Things have been hectic and so I've missed several big events this week. In no particular order:
David Blunkett has resigned. Again. One has to wonder what on earth made Tony Blair reappoint him in the first place. Presumably when Peter Mandelson resigns next time Blunkett will be appointed as a European Commissioner. It would be a very appropriate appointment. One is repeatedly rocked by scandals and deeply unpopular with the British people and the other is a now resigned minister.
What's especially telling is the appointment of John Hutton as his replacement. This previously invisible man has been chosen, rather than one of the supposed rising stars of the Labour Party (or Mr Invisible himself, Alistair Darling). Why David Miliband was not offered the job, or if he was why he did not accept it, is a sign of weakness. Work and Pensions is a tough job and a minister who could get on top of it would show their abilities, enhance the strength of the government and potentially improve their chances of being an alternative to Gordon Brown. Instead Blair shows the government is full of weakling ministers and appoints a non-entity.
Question Time on Thursday saw David Cameron go head to head with David Davis in what I hope is the prelude to a head to head debate between the two main party leaders at the next general election. Although neither delivered a clear knock-out blow I think Davis came out slightly stronger than Cameron, but the real losers were the Davis supporters in the audience with their planted questions and jibes. The Davis campaign team must be desperate if it's resorting to such tactics.

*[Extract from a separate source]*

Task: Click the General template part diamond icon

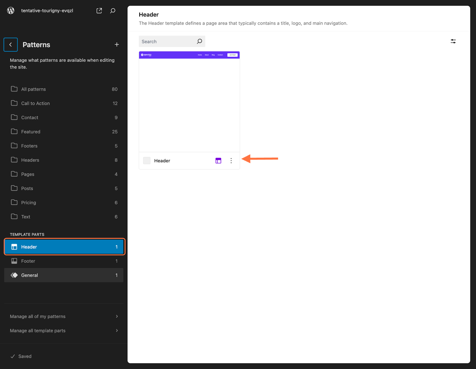Action: coord(14,275)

Closer to home, students' union across the University of London have been reeling from the resignation of University of London Union President Stewart Halforty. Although Stewart's and my politics do not coincide, I've always got on with him and am very sorry to see that he feels forced out by forces of inertia and opposition. Whoever is elected to succeed him will need to have a firm mandate to radically reform the organisation and make it fully accountable to the students of the University of London. Otherwise successive officers will be unable to achieve anything due to forces working against them.